Bernhard Störkmann und Till Völger, die Geschäftsführer der Schauspielgewerkschaft BFFS, sind beleidigt. Sie hatten nicht damit gerechnet, dass der Verband Deutscher Sprecher (VDS) den Vertrag, den sie im Sommer des vergangenen Jahres mit dem Streamer Netflix ausgehandelt haben, so vehement kritisiert. Dass der VDS auch noch eine Kanzlei einschaltet, die das Gutachten als rechtswidrig einordnet, geht den beiden zu weit.
Gestritten wird über Vertragsklauseln, die es Netflix erlauben, die Stimmen von Synchronsprechern für das Training einer Künstlichen Intelligenz zu verwenden und damit womöglich synthetische Stimmen zu erstellen. Viele Synchronsprecher sehen dadurch ihre berufliche Existenz gefährdet, nicht aber der BFFS: Die ausgehandelte Vergütungsregelung sei eine Errungenschaft für alle Synchronsprecher, basta. „Unser Rat an die Leute: geht arbeiten“, sagt Vögler. Wer nicht unterschreibe, verliere den Job und die Erfolgsvergütung.
Kein Konsens zwischen den Verbänden
Zu hören war das am Dienstagabend bei einer Online-Konferenz, zu der rund 200 Sprecher zugeschaltet waren. Da zeigte sich, wie verhärtet die Front zwischen BFFS und VDS ist. Mehr als zwei Stunden lang stritten sich die Geschäftsführer des BFFS mit den Anwälten der Kanzlei Legal Spirit, die ein Gutachten zu dem Netflix-Deal erstellt hat. Das Gutachten sei tendenziös, bewusst zugespitzt und reine Stimmungsmache, sagt Störkmann vom BFFS.
Dass der Schauspielverband die VDS-Kollegen nicht mit ins Boot holte, war Absicht, erfahren wir. Warum einen weiteren Partner an den Tisch holen, der die Verhandlung erschwert und eine gegensätzliche Meinung hat? Der VDS, meint Stöckmann, sei seiner Pflicht nicht nachgekommen, sich um die Rechte der Sprecher zu kümmern.

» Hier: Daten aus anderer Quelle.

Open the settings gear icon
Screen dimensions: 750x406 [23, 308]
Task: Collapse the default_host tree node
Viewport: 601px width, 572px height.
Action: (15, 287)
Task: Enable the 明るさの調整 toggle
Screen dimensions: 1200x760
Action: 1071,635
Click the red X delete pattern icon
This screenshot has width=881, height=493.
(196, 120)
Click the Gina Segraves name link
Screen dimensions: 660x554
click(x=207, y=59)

Die Kanzlei Legal Spirit zweifelt an Netflix‘ Zugeständnissen
So scheint das Tischtuch zerschnitten, obwohl beide Verbände dasselbe Ziel haben: Sie wollen nicht, dass synthetische Stimmen menschliche Stimmen ersetzen. Das sieht auch David Wagner von der Kanzlei Legal Spirit so. Das „Hauptproblem“, sagt er, sei Netflix. Warum sollte der Konzern einen Vertrag unterschreiben, der ihn zwänge, bei jeder KI-generierten Sprachausgabe die Zustimmung von Sprechern einzuholen? „Für so blöd halte ich Netflix einfach nicht,“ sagt Wagner, „dafür sind deren Anwälte zu teuer.“
Dass der BFFS auf „vertragliche Nebenpflichten“ zur Dokumentation seitens Netflix setzt, hält Wagner für naiv. Ein Zustimmungserfordernis sei sowieso wertlos, wenn man technisch nicht nachweisen könne, welche menschlichen Stimmen in ein KI-Modell eingeflossen sind.

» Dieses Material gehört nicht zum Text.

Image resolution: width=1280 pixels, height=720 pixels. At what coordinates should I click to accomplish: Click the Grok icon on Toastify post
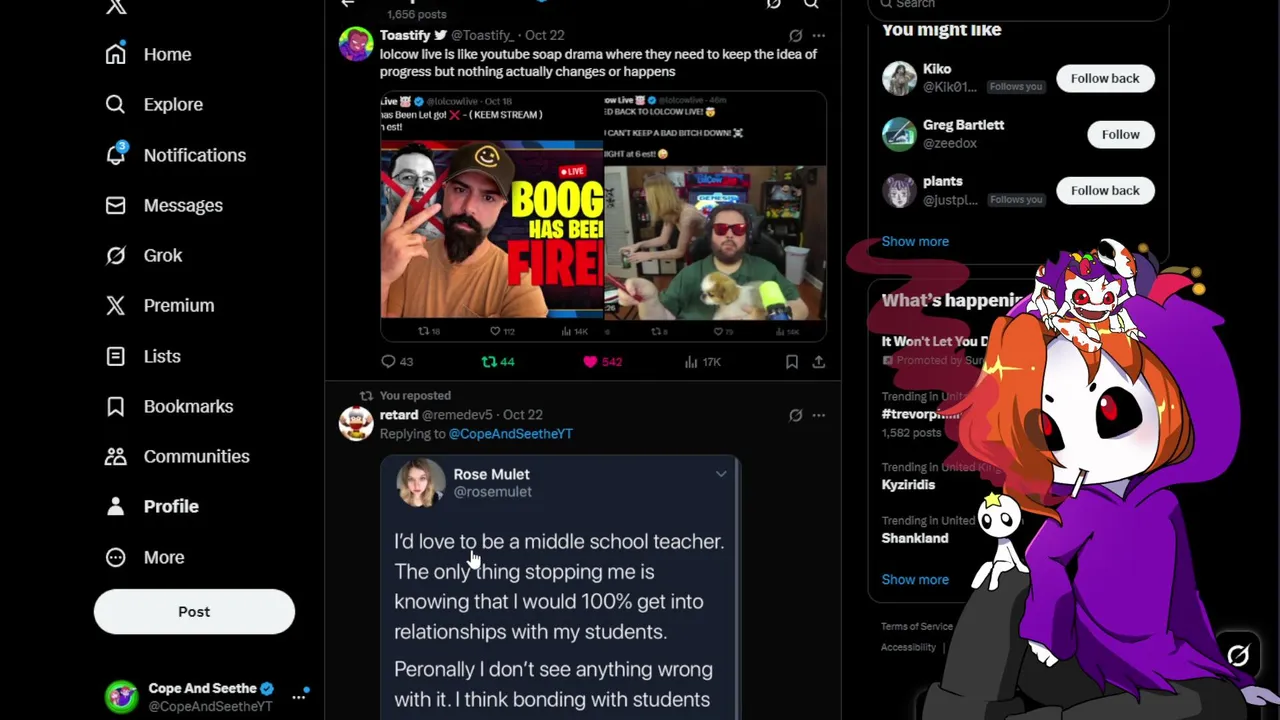pyautogui.click(x=795, y=35)
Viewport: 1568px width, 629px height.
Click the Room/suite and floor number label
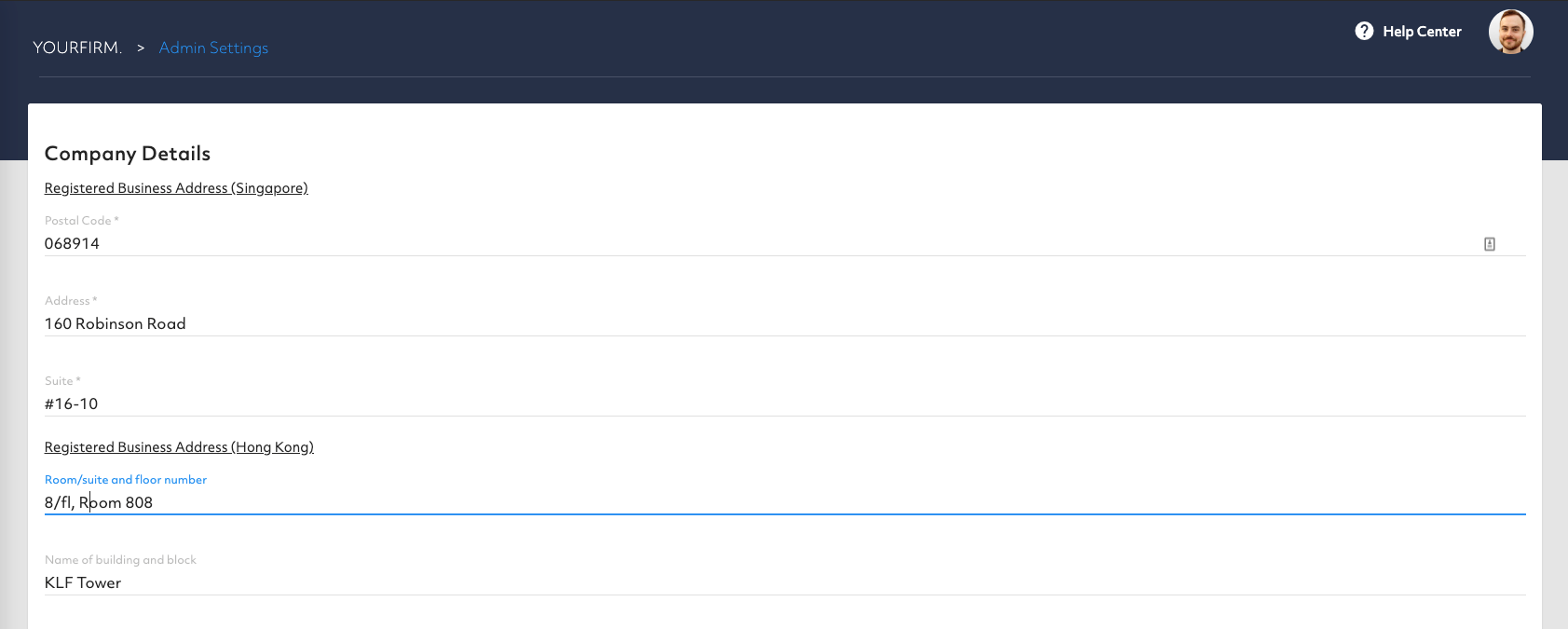[x=126, y=480]
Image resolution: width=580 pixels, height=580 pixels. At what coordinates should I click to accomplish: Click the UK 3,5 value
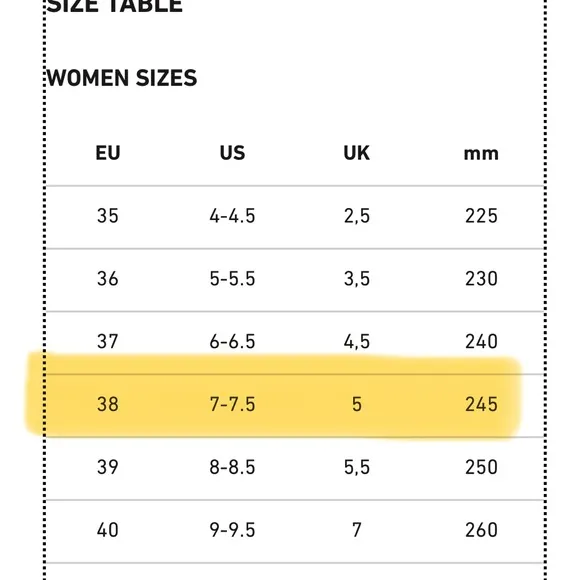357,279
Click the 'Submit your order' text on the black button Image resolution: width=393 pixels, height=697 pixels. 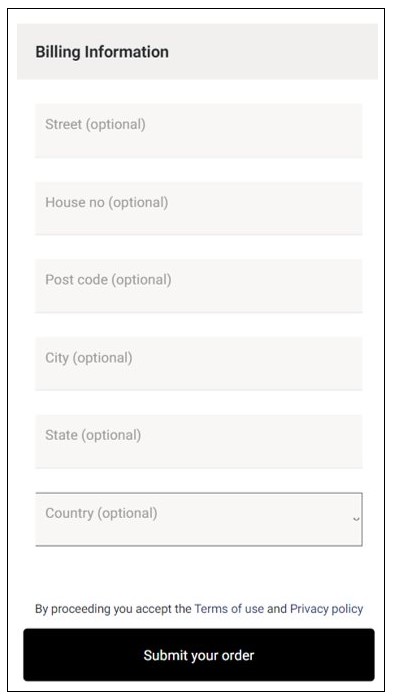coord(199,655)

Netflix betitele das Gutachten als „Fake News“
Obwohl die Schauspielgewerkschaft mit ihren mehr als 4000 Mitgliedern der größere Verband ist (der VDS hat 696 Mitglieder), sind nur wenige davon Synchronsprecher. Der VDS hingegen, sagt Anna-Sophia Lumpe vom Vorstand, bündele die bekanntesten Stimmen der deutschen Synchronbranche. Im vergangenen Monat habe man mehr als 100 neue Mitglieder verzeichnet, die beim BFFS ausgetreten seien. Umso unverständlicher sei es, dass dessen Geschäftsführer über die Köpfe ihrer Mitglieder hinweg mit Netflix verhandelten. Der US-Streamer verweigere das Gespräch mit dem VDS und lasse über die Netflix Studios an die Sprecher kommunizieren, bei dem Gutachten handele es sich um „Fake News“.
Die betroffenen Synchronsprecher kamen beim Schaltgespräch nicht zu Wort. Ihre Fragen im Chat blieben unbeantwortet. Stattdessen rief der Vorstand des VDS zum Zusammenhalt auf: Lehnten alle Sprecher den Vertrag ab, behielten sie gemeinsam die Macht über ihre Stimmen. Dafür gab es jede Menge Herz-Emojis.